▶ _Permintaan_: Dalam berita tentang netralitas ASN dan kepala ohoi di Malra, jenis pemilihan apa saja yang disebut sebagai bagian dari pesta demokrasi di Indonesia?
═════ Sumber ═════
Senin, 04 Maret 2019

ASN dan Kepala Ohoi Di Malra Diingatkan Tidak Berpolitik Praktis

Buletinnusa
Langgur, Malukupost.com - Wakil Bupati Maluku Tenggara, Petrus Beruatwarin, mengatakan dalam konteks Pemilihan Umum (Pemilu), tentu tidak dapat dipisahkan dari proses politik, karena Pemilu merupakan alat kekuasaan untuk mencapai tujuan bersama. Pesta demokrasi yang berlangsung di Indonesia mulai dari pemilihan kepala daerah (pilkada), pemilihan legislatif (pileg), pemilihan presiden dan wakil presiden secara langsung merupakan gambaran dari berjalannya sistem demokrasi. “Proses demokrasi selama ini belum sepenuhnya menggambarkan masyarakat paham akan arti demokrasi. Masyarakat desa yang rata-rata masih berpendidikan rendah memahami politik hanya sebatas pesta rakyat lima tahunan,” ujarnya saat membuka kegiatan Rapat Koordinasi Pengawasan Partisipatif Bersama Latupati di Kabupaten Maluku Tenggara (Malra), yang digagas oleh Badan Pengawas Pemilu (Bawaslu) Provinsi Maluku, di Gedung Katolik Center, Langgur, Senin (4/3).
Langgur, Malukupost.com - Wakil Bupati Maluku Tenggara, Petrus Beruatwarin, mengatakan dalam konteks Pemilihan Umum (Pemilu), tentu tidak dapat dipisahkan dari proses politik, karena Pemilu merupakan alat kekuasaan untuk mencapai tujuan bersama. Pesta demokrasi yang berlangsung di Indonesia mulai dari pemilihan kepala daerah (pilkada), pemilihan legislatif (pileg), pemilihan presiden dan wakil presiden secara langsung merupakan gambaran dari berjalannya sistem demokrasi.

“Proses demokrasi selama ini belum sepenuhnya menggambarkan masyarakat paham akan arti demokrasi. Masyarakat desa yang rata-rata masih berpendidikan rendah memahami politik hanya sebatas pesta rakyat lima tahunan,” ujarnya saat membuka kegiatan Rapat Koordinasi Pengawasan Partisipatif Bersama Latupati di Kabupaten Maluku Tenggara (Malra), yang digagas oleh Badan Pengawas Pemilu (Bawaslu) Provinsi Maluku, di Gedung Katolik Center, Langgur, Senin (4/3).

Menurut Beruatwarin, tidak sedikit partisipasi politik yang dilakukan masyarakat masih dipengaruhi oleh adanya gerakan-gerakan dari pihak-pihak yang berkuasa termasuk kepala desa. Untuk itu, netralitas aparatur pemerintah desa menjadi mutlak untuk dilaksanakan, karena ada konsekuensi hukum bagi aparatur pemerintahan baik itu camat, kepala ohoi (desa) yang terlibat dalam pemilu dan pilkada.
═════ Bahan Tersedia ═════
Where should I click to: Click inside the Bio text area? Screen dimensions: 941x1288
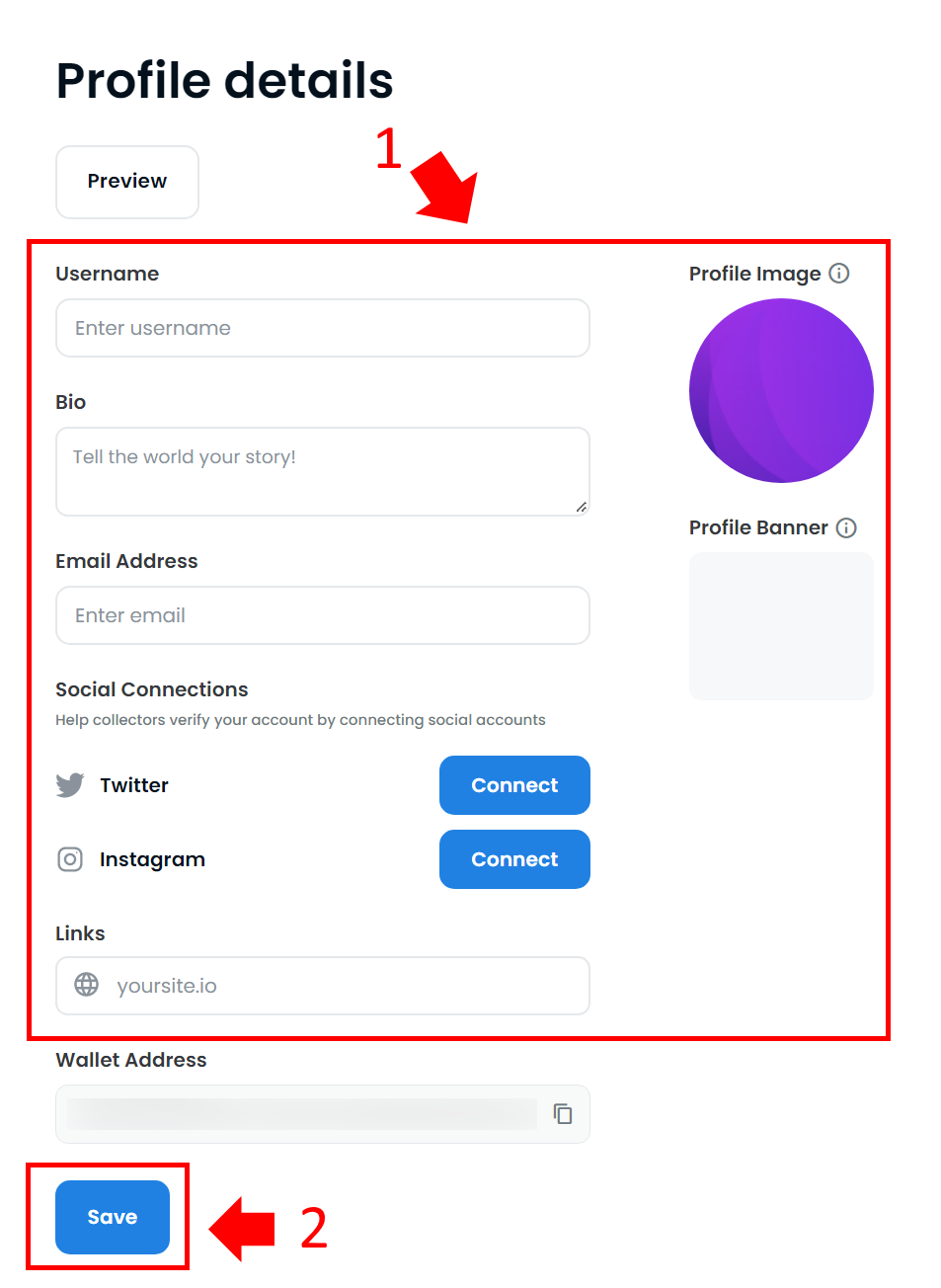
═════
▶ _Hasil Latihan_:
- Pemilihan kepala daerah (pilkada)
- Pemilihan legislatif (pileg)
- Pemilihan presiden dan wakil presiden secara langsung